Die sechsköpfige Jury besteht aus Vertretern des Fahrgastverbandes Pro Bahn, dem Deutschen Bahnkundenverband (DBV), dem Verkehrsclub Deutschland (VCD), dem Autoclub Europa (ACE), dem Allgemeinen Deutschen Fahrradclub (ADFC) und der Allianz pro Schiene. Bei der Auswahl des Tourismusbahnhofs reisen außerdem Verkehrsexperten des Deutschen Tourismusverbandes (DTV) und der Kooperation Fahrtziel Natur mit. „Wer Marburg mit dem Zug bereist, erlebt ein kleines Wunder: der dunkle, vom Autoverkehr umbrauste Bahnhof ist verschwunden. Unter den Planen der Baugerüste hat sich der Bahnhof in eine helle, stille Alltagsschönheit verwandelt“, lobte die Jury.

„Zur Krönung dieser Wandlung hat die Stadt dieser neuen Heimstätte intelligenter Mobilität einen großzügigen Bahnhofsvorplatz vor die Füße gezaubert“, urteilten die inkognito reisenden Bahnhofstester. Auf Marburgs neuem Vorplatz kommen seit Fertigstellung des Umbaus im Jahre 2014 alle gleichberechtigt zum Zug: Fußgänger, Radfahrer, Busreisende, Autofahrer. Nur der Durchgangsverkehr muss draußen bleiben.
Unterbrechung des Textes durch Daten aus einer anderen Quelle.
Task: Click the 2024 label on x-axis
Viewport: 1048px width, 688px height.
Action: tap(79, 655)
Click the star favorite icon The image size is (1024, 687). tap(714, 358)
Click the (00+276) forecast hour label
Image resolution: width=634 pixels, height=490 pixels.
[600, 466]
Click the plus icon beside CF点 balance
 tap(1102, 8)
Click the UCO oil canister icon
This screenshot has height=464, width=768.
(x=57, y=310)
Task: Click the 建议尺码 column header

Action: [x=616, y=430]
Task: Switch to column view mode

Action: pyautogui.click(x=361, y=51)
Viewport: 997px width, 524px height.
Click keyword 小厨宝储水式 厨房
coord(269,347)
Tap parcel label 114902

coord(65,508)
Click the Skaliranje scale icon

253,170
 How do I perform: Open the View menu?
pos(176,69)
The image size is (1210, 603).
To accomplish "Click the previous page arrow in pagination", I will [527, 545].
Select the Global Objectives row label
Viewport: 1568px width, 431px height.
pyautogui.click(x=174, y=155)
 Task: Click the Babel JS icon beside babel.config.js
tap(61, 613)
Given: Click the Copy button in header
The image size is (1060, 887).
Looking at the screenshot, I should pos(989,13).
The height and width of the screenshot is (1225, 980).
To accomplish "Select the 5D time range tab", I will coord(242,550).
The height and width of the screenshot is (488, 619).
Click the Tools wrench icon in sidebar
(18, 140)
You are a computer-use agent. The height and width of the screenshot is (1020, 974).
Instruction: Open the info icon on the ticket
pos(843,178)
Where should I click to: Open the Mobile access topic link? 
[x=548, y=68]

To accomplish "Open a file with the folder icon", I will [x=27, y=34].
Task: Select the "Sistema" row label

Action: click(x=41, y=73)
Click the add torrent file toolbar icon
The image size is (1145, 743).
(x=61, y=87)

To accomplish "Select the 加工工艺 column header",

Die Jury sah darin in Marburg ein „erstes Zeichen einer Abkehr vom Primat der autogerechten Stadt: Wenn alle Bahnhöfe in Deutschland solche Entwicklungen zu Wege brächten, hätte der öffentliche Verkehr gewonnen.“ Ob sie sich den teilweise mit veralteten Bussen und alles andere als üppigen kommunalen Busverkehr auch angeguckt haben, ist nicht bekannt.

Denn gerade hier hat die studentisch geprägte Mittelstadt zwischen Gießen und Kassel durchaus Nachholbedarf – oder auch nicht, gerade Studenten steht in vielen Fällen kein Auto zur Verfügung, sodass der Handlungsdruck im kommunalen ÖPNV relativ gering sein dürfte. Der andere Gewinner sind die beiden Stationen an der Oberweißbacher Bergbahn. „Deutschlands steilste Standseilbahn bietet die bruchlose Einbettung raffinierter Ingenieurskunst in eine überaus liebliche Landschaft“, heißt es bei der Jury. Nach dem Test waren die Juroren sicher: „Die Bahnhöfe Obstfelderschmiede und Lichtenhain haben alles, was ein Tagestourist braucht. In Obstfelderschmiede/Lichtenhain ist die Zeit stehen geblieben – im allerbesten Sinne des Wortes.“

Bundesverkehrsminister Alexander Dobrindt (CSU) lobte das Engagement der Sieger: „Attraktive Bahnhöfe sind ein Gewinn für jede Gemeinde und hoch geschätzt bei allen Bahnkunden. Die Auszeichnung Bahnhof des Jahres ist seit zwölf Jahren eine begehrte Anerkennung für gelungenes Engagement um die Attraktivität der Bahnhöfe.“ Seit 2004 werden jährlich die Bahnhöfe des Jahres gekürt, bislang kamen sie aus allen Bundesländern mit Ausnahme Nordrhein-Westfalens. „Im Laufe der zwölfjährigen Geschichte des Wettbewerbs sind wir immer wieder darauf gestoßen, dass die gute Zusammenarbeit vor Ort entscheidend für den Sieg ist“, sagte Dirk Flege, Jury-Mitglied und Allianz pro Schiene-Geschäftsführer am Mittwoch in Berlin.

In Marburg habe die Stadt ganz entscheidende Impulse für die Gestaltung des neuen Bahnhofs gegeben. In Thüringen sei die Bergbahn sogar der wesentliche Motor beim Zusammenwachsen der verschiedenen Gemeinden zu einer Tourismusregion. „Bahnhöfe sind Querschnittsaufgaben“, sagte der Verbandsgeschäftsführer. „Wir verstehen unsere Bahnhöfe heute als Drehscheibe für Mobilität. Die Auszeichnung für den Bahnhof Marburg zeigt einmal mehr, dass diese Strategie bei all unseren Kunden gut ankommt. Ganz besonders freut uns, dass die Jury die Barrierefreiheit des Marburger Bahnhofs herausgestellt hat. Denn hier ermöglichen wir mobilitätseingeschränkten Personen mit Brailleschrift, taktilen Leitsystemen und einem stufenfreien Ausbau einen optimalen Zugang zum System Bahn“, sagte André Zeug, Vorstandsvorsitzender der DB Station&Service AG, die die Bahnhöfe und ihre Immobilien betreibt.